Hello, I have a situation where I have a consumer API that talks to JanusGraph. It's configured to connect to a a ConfiguredGraphFactory graph with graphname "Graph_A". I want to update Graph_A in *its totality*, which implies dropping it and recreating it from scratch. The problem is that such a process takes a long time, and I don't want the system to be down while Graph_A is being rebuilt. So I have another ConfiguredGraphFactory graph with graphname Graph_B. I take whatever time is required to create Graph_B, and when it's done, I need to stop the system, change the configuration of the API to now connect to Graph_B and restart the system.
But I don't want to do that.
Instead what I'd like to do is: when Graph_B is ready, I would ConfiguredGraphFactory.drop('Graph_A') and *rename* Graph_B to Graph_A.
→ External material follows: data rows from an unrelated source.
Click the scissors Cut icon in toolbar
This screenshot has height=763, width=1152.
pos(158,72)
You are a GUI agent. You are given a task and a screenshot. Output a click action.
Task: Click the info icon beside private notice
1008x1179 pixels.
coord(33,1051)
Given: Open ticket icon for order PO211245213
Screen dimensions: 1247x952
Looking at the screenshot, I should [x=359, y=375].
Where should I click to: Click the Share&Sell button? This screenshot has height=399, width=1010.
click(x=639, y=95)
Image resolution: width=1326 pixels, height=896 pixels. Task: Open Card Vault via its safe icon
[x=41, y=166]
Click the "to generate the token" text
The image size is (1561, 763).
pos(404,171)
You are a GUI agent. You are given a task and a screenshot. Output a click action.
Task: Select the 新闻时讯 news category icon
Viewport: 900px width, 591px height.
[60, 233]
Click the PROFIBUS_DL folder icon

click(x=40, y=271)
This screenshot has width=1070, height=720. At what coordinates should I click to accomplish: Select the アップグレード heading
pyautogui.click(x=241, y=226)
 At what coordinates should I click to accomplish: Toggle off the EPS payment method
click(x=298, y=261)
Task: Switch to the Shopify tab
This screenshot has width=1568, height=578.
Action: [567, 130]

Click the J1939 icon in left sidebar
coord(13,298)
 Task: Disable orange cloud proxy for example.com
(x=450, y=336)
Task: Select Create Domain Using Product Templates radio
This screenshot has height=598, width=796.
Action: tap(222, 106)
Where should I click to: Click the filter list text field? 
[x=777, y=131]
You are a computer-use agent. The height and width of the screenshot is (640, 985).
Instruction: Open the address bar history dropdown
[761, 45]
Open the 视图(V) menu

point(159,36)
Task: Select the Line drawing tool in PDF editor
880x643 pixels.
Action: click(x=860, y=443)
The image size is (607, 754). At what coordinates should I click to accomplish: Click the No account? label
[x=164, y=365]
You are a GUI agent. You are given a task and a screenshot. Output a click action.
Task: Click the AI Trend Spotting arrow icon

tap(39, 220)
Is that possible? If not, does anybody have another solution? This is akin to what one does in computer graphics and double buffering....
|
|
hadoopmarc@...
Is this what you are looking for (it includes an explicit example):
https://docs.janusgraph.org/basics/configured-graph-factory/#updating-configurations You can version your graph in the storage and indexing backends, but keep the graph name facing the end user the same. Best wishes, Marc |
|
Diglio A. Simoni
OK, so that I'm clear, what you're suggesting is that I try something like:
// Create and open main graph map = new HashMap(); map.put("storage.backend", “hbase); map.put("storage.hostname", “xx.xx.xx.xx,yy.yy.yy.yy,zz.zz.zz.zz”); map.put("storage.hbase.table”, “TABLE_A”); map.put("graph.graphname", “GRAPH”); configuration = new MapConfiguration(map); configuration.setDelimiterParsingDisabled(True); ConfiguredGraphFactory.createConfiguration(configuration); graph = ConfiguredGraphFactory.open(“GRAPH”);
// Create, open and update replacement graph map = new HashMap(); map.put("storage.backend", “hbase); map.put("storage.hostname", “xx.xx.xx.xx,yy.yy.yy.yy,zz.zz.zz.zz”); map.put("storage.hbase.table”, “TABLE_B”); map.put("graph.graphname", “GRAPH_TEMP”); configuration = new MapConfiguration(map); configuration.setDelimiterParsingDisabled(True); ConfiguredGraphFactory.createConfiguration(configuration); graph = ConfiguredGraphFactory.open(“GRAPH_TEMP”);
// Modify GRAPH_TEMP and when it’s time to make that the live one: map = new HashMap(); map.put("storage.hbase.table”, “TABLE_B); ConfiguredGraphFactory.updateConfiguration(“GRAPH”,map); graph = ConfiguredGraphFactory.open(“GRAPH”); But that raises some additional questions:
|
|
hadoopmarc@...
You really have to try this out and see. I can only answer from what I read in the ref docs.
> Do I need to ConfiguredGraphFactory.close(GRAPH) before I update its configuration? The docs say the binding between graph name and graph instance renews every 20 secs, so maybe this is not necessary. > What happens to GRAPH_TEMP? Wouldn't it be still pointing to the same storage backend HBase table as GRAPH, i.e. to TABLE_B? GRAPH_TEMP is just a name in the JanusGraphManager memory. It does not matter. > if I want to reuse the same scheme, I'd have to have some logic that the next time around I need to renew GRAPH, I have GRAPH_TEMP talk to TABLE_A instead and then switch GRAPH to use TABLE_A, correct? You are right. I would prefer straight versioning or a timestamp in the tablename, or the reuse of names will bite you some day. Of course, you would drop TABLE_A from the storage backend if not needed anymore. Best wishes, Marc |
|